_PROVIDED DATA_
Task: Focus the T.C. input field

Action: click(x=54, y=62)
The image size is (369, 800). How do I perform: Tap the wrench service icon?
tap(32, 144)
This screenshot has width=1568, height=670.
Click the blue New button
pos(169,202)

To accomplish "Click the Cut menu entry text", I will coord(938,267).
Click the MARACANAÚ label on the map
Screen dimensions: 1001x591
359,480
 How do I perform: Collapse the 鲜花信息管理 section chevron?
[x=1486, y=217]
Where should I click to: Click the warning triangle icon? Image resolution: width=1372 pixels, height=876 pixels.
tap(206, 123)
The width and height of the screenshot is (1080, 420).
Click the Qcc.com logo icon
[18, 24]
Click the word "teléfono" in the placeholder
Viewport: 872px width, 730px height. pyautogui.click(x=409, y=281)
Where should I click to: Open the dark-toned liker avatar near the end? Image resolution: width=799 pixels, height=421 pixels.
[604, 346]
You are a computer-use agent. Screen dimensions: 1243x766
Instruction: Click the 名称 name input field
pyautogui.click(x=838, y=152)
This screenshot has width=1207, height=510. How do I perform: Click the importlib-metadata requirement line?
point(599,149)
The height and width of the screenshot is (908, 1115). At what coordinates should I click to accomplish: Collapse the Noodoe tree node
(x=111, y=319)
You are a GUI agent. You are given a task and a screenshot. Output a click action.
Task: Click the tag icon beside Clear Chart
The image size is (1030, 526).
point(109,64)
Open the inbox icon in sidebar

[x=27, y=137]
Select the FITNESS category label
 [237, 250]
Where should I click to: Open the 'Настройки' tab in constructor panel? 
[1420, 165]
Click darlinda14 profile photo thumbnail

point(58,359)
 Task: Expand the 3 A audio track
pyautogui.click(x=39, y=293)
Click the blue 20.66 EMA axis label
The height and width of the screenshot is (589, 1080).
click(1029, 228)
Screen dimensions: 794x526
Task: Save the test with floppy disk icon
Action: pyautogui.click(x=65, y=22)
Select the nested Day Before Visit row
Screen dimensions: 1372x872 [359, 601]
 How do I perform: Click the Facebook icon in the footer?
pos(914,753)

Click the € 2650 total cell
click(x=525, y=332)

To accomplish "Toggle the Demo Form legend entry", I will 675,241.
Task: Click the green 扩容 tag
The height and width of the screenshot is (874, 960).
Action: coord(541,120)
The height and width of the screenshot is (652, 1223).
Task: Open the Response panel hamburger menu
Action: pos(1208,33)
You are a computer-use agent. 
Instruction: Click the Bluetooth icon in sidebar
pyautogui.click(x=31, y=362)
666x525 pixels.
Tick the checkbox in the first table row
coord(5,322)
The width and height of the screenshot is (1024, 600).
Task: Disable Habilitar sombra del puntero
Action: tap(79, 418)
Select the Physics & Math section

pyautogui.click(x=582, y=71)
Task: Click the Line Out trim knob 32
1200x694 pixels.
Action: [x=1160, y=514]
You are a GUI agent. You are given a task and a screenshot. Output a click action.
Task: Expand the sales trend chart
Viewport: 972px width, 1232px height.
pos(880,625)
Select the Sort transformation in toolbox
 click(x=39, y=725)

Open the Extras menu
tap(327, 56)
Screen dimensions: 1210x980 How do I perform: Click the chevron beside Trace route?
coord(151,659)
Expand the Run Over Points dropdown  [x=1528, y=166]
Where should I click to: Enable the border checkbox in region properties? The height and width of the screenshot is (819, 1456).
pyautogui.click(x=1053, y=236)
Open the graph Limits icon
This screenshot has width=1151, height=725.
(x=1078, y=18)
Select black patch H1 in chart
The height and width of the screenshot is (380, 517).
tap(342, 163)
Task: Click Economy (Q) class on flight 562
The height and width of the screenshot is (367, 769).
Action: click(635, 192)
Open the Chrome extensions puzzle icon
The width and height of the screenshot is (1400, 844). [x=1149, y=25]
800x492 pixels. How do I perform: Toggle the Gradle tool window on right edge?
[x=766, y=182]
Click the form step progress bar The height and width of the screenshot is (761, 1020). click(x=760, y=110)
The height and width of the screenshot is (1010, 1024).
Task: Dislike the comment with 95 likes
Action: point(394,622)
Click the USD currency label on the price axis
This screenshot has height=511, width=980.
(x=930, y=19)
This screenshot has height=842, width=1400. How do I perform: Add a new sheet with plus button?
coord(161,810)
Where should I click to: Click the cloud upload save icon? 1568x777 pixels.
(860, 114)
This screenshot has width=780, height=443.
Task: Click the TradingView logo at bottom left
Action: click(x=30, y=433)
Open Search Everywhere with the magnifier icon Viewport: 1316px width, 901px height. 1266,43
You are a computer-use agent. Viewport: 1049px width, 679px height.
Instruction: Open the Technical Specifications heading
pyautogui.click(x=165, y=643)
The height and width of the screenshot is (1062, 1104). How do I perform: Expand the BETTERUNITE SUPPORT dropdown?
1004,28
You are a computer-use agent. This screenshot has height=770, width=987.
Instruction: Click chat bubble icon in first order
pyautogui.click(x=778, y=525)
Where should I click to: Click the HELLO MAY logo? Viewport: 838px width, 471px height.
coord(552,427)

_WRITTEN EXERCISE_
Copy the material above word for word, starting with the line that contains "Screen dimensions: 1210x980" and going on through the line that contains "pyautogui.click(x=165, y=643)", with both of those lines included.

_FINAL RESULT_
Screen dimensions: 1210x980 How do I perform: Click the chevron beside Trace route?
coord(151,659)
Expand the Run Over Points dropdown  [x=1528, y=166]
Where should I click to: Enable the border checkbox in region properties? The height and width of the screenshot is (819, 1456).
pyautogui.click(x=1053, y=236)
Open the graph Limits icon
This screenshot has width=1151, height=725.
(x=1078, y=18)
Select black patch H1 in chart
The height and width of the screenshot is (380, 517).
tap(342, 163)
Task: Click Economy (Q) class on flight 562
The height and width of the screenshot is (367, 769).
Action: click(635, 192)
Open the Chrome extensions puzzle icon
The width and height of the screenshot is (1400, 844). [x=1149, y=25]
800x492 pixels. How do I perform: Toggle the Gradle tool window on right edge?
[x=766, y=182]
Click the form step progress bar The height and width of the screenshot is (761, 1020). click(x=760, y=110)
The height and width of the screenshot is (1010, 1024).
Task: Dislike the comment with 95 likes
Action: point(394,622)
Click the USD currency label on the price axis
This screenshot has height=511, width=980.
(x=930, y=19)
This screenshot has height=842, width=1400. How do I perform: Add a new sheet with plus button?
coord(161,810)
Where should I click to: Click the cloud upload save icon? 1568x777 pixels.
(860, 114)
This screenshot has width=780, height=443.
Task: Click the TradingView logo at bottom left
Action: click(x=30, y=433)
Open Search Everywhere with the magnifier icon Viewport: 1316px width, 901px height. 1266,43
You are a computer-use agent. Viewport: 1049px width, 679px height.
Instruction: Open the Technical Specifications heading
pyautogui.click(x=165, y=643)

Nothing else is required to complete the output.